For most of its length the film is essentially a romantic comedy with a historical setting. The overall tone can be gauged from the fact that one of the main characters, Breen's friend Willie Payne, is played by Oliver Hardy, making a rare appearance without Stan Laurel. Only at the end does the tone change significantly. Someone at Republic Pictures evidently decided that, for a John Wayne film, there was too much comedy and too little action, so there is a full-scale pitched battle between the French settlers and the thugs hired by the speculators to put them off their land. (It seems to me highly unlikely that the thugs, however much they had been hired for, would have wanted to slug it out with battle-hardened veterans of the Napoleonic Wars, quite willing to shoot to kill, but we'll let that pass).

The end of the film also sees a change in Blake's character. He is that rare thing in movies, a repentant villain. (The film's main, and quite unrepentant, villain is not Blake but George Hayden, the leader of the speculators). Blake was at one time a party to Hayden's scheme, but his quite sincere love for Fleurette means that he is no longer an enemy of her people but a defender of their rights, to the point where he is prepared to sacrifice his life for them.

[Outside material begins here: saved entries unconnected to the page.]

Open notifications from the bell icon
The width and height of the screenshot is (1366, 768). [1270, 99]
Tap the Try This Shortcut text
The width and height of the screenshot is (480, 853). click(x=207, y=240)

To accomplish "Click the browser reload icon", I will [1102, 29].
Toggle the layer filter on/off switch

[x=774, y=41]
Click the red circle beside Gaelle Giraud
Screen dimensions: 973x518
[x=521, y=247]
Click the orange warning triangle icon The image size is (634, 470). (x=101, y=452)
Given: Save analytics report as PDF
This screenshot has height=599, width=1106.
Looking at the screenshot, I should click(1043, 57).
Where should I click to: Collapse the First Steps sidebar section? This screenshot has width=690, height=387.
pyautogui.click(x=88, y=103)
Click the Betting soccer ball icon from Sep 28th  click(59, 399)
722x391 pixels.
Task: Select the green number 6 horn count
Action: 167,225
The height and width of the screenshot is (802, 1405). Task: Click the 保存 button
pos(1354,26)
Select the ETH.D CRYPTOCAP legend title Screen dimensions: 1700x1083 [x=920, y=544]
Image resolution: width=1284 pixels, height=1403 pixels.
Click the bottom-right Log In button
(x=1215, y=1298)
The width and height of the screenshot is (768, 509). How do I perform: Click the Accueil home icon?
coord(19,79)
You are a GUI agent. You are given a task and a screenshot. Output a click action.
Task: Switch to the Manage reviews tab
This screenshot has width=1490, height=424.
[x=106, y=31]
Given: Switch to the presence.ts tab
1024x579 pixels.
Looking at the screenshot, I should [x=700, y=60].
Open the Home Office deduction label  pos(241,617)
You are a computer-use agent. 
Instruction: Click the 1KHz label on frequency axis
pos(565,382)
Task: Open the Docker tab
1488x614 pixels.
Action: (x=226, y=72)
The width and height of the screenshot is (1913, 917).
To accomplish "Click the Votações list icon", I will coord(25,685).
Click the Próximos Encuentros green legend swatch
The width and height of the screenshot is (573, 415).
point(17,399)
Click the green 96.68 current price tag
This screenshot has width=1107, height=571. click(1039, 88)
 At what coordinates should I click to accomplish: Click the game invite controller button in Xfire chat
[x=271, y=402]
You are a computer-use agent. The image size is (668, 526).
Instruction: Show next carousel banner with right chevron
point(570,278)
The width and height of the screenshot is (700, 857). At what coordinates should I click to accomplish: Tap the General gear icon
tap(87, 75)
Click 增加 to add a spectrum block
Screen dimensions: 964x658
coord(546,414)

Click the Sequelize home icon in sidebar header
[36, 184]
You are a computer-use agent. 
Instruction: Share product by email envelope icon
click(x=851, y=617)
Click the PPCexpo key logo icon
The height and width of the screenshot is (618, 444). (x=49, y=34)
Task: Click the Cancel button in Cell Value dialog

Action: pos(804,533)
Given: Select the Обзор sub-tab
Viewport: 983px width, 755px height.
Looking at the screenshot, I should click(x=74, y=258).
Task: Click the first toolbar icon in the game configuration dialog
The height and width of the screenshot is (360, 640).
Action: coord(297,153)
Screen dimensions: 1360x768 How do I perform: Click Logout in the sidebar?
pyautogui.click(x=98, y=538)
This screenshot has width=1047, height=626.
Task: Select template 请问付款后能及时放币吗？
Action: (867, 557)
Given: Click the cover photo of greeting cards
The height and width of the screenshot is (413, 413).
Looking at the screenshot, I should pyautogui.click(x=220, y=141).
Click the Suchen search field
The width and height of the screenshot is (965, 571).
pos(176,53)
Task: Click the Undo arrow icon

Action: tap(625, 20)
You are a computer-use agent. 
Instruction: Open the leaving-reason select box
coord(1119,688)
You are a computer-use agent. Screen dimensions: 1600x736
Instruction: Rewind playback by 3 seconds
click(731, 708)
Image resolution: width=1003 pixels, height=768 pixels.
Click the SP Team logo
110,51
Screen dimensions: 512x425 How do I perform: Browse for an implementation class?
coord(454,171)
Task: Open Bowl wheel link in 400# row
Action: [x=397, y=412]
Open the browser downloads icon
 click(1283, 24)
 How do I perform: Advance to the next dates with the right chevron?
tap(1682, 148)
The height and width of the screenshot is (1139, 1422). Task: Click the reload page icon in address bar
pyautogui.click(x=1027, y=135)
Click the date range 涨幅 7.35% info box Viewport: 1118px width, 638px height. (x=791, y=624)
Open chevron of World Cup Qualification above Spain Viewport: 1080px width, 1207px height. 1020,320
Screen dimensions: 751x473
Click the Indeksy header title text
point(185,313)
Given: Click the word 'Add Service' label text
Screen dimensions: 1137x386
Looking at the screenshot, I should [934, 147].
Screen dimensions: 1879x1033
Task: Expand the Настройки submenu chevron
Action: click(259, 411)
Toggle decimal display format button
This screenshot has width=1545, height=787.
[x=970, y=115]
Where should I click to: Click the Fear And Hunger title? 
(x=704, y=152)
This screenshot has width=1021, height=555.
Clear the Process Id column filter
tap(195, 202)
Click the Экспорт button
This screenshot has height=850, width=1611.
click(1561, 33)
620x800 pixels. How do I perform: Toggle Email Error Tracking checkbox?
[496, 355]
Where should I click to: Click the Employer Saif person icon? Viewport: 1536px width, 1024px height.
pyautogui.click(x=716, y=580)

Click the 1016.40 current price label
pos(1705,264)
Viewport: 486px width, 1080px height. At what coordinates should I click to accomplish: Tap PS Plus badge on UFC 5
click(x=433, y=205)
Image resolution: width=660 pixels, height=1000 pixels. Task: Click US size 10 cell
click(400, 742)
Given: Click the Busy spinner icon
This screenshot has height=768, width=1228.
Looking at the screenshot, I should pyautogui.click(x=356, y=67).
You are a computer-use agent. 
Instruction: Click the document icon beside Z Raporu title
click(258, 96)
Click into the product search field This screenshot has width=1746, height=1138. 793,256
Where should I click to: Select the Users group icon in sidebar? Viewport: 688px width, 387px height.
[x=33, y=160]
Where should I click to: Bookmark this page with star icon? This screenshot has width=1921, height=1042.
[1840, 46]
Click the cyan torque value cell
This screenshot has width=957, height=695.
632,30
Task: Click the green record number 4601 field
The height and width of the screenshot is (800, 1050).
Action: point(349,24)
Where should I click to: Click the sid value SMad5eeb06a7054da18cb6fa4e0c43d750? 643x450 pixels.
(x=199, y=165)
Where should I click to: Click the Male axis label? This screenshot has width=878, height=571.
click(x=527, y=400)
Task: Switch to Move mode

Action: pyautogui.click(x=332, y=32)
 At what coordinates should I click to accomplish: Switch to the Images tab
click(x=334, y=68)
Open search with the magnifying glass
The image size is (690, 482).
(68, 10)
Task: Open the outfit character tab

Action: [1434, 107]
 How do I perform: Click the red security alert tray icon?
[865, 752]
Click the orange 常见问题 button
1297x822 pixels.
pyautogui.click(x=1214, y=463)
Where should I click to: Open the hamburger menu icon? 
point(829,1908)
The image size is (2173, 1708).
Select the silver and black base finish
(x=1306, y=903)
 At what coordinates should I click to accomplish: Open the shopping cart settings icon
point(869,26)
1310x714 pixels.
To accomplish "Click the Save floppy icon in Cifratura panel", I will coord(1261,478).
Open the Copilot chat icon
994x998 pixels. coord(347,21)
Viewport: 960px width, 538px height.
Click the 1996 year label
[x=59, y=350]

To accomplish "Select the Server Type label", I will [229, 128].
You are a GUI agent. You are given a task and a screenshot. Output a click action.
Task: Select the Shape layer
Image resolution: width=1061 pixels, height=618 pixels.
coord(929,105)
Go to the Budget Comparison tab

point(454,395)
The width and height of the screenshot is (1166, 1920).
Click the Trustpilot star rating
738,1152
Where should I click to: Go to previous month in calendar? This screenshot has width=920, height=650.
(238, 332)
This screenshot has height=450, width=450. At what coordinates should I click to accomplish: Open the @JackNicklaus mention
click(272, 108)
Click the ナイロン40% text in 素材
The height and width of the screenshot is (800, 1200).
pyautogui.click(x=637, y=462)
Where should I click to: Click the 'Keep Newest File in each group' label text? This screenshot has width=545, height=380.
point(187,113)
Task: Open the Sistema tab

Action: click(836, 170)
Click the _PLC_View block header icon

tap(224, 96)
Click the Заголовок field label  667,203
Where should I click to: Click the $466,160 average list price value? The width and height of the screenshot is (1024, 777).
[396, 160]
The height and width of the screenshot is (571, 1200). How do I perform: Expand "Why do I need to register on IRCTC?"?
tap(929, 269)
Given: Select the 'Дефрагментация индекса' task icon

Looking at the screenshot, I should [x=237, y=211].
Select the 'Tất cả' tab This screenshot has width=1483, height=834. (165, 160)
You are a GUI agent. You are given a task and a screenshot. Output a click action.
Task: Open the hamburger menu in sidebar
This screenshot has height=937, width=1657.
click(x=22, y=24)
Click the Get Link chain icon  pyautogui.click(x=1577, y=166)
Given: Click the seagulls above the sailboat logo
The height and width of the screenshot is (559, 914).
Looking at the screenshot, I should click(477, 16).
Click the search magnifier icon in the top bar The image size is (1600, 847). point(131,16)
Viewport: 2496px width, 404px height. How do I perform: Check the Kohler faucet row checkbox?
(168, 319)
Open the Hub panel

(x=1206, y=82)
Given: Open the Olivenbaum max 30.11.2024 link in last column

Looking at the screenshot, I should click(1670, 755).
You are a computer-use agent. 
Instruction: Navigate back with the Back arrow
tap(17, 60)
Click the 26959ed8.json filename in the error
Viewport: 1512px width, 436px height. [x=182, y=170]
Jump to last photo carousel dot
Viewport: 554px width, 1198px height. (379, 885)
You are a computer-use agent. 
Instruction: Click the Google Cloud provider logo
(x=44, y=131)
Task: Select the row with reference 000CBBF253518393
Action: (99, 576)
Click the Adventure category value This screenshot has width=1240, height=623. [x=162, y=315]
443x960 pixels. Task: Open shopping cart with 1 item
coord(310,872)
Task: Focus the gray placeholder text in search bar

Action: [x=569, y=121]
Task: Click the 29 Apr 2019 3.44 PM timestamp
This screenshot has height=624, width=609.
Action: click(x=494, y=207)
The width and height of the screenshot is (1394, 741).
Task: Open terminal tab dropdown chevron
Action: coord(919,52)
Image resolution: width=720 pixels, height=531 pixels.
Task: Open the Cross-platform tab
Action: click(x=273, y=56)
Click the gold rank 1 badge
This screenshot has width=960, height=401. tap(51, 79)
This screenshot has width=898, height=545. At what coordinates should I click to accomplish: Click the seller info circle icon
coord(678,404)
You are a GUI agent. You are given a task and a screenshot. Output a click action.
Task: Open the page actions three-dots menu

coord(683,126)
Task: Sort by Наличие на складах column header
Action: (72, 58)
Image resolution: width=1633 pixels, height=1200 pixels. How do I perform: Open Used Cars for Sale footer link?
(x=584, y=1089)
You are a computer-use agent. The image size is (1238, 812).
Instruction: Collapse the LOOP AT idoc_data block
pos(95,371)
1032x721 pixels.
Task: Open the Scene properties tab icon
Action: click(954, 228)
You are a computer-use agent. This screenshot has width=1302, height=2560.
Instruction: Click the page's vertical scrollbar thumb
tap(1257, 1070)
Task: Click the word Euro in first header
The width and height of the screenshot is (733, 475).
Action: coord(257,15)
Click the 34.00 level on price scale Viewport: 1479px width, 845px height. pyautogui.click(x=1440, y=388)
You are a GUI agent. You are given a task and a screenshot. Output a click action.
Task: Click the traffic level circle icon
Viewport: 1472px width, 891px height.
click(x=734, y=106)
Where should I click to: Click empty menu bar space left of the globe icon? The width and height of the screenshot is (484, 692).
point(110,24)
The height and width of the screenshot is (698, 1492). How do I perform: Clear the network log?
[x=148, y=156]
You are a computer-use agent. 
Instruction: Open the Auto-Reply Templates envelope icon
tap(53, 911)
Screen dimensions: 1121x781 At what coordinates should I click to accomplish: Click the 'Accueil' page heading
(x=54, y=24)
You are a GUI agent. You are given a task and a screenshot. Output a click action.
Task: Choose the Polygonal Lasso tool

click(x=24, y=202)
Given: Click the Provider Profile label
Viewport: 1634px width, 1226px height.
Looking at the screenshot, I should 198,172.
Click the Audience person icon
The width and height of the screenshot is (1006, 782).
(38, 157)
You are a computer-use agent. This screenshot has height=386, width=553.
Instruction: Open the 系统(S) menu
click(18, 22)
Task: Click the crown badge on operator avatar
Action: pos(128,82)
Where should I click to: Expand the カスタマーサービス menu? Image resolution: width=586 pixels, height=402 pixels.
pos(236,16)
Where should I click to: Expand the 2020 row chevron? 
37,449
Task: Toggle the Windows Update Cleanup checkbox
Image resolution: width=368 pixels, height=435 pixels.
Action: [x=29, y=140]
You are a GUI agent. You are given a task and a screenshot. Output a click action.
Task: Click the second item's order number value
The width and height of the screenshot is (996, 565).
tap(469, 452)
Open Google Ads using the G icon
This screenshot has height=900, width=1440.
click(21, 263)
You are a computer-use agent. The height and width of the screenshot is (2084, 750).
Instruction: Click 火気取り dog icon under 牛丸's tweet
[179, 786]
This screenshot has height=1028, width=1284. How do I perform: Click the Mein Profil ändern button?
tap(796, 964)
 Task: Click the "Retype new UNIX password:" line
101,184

This makes him a more potentially interesting character than Breen (a bit of a rough diamond, but morally a straightforward hero) so it is a pity that more attention was not paid to building up Blake's character. This story might, in fact, have worked better as a serious drama, with Blake as tragic hero, than it does as a comedy. (The relationship between Blake and Breen reminded me of that between Sydney Carton and Charles Darnay in "A Tale of Two Cities").

In his best movies ("Stagecoach", "Fort Apache", "The Searchers", "True Grit", "The Shootist", etc.) John Wayne gave America some of its most iconic cinematic symbols of manliness and heroism. Even his greatest admirers, however, would have to admit that he made his fair share (perhaps more than his fair share) of potboilers, and "The Fighting Kentuckian" is one of these. Comedy was never really Wayne's forte and Breen will never rank as one of the great Wayne characters. 5/10 Some goofs. One of Willie's most prized possessions is a top hat which he says has been in his family for three generations. As top hats had only been invented some 20 years before the date when this film is set this seems unlikely. When playing chess with Breen, Willie takes three of his opponent's pieces in one move- something legal in draughts, but not in chess. In the final battle the French charge into battle on horseback with all guns blazing. This might have been possible in a Western set some sixty or seventy years later, but not in one set in 1818. The early nineteenth century cavalryman fought with sword and lance- before the invention of the revolver and repeating rifle single-shot firearms would have been little use to him. Little attention has been paid to period accuracy as far as costumes are concerned; some of Fleurette's dresses recall the Civil War era, some fifty years after the date of this film.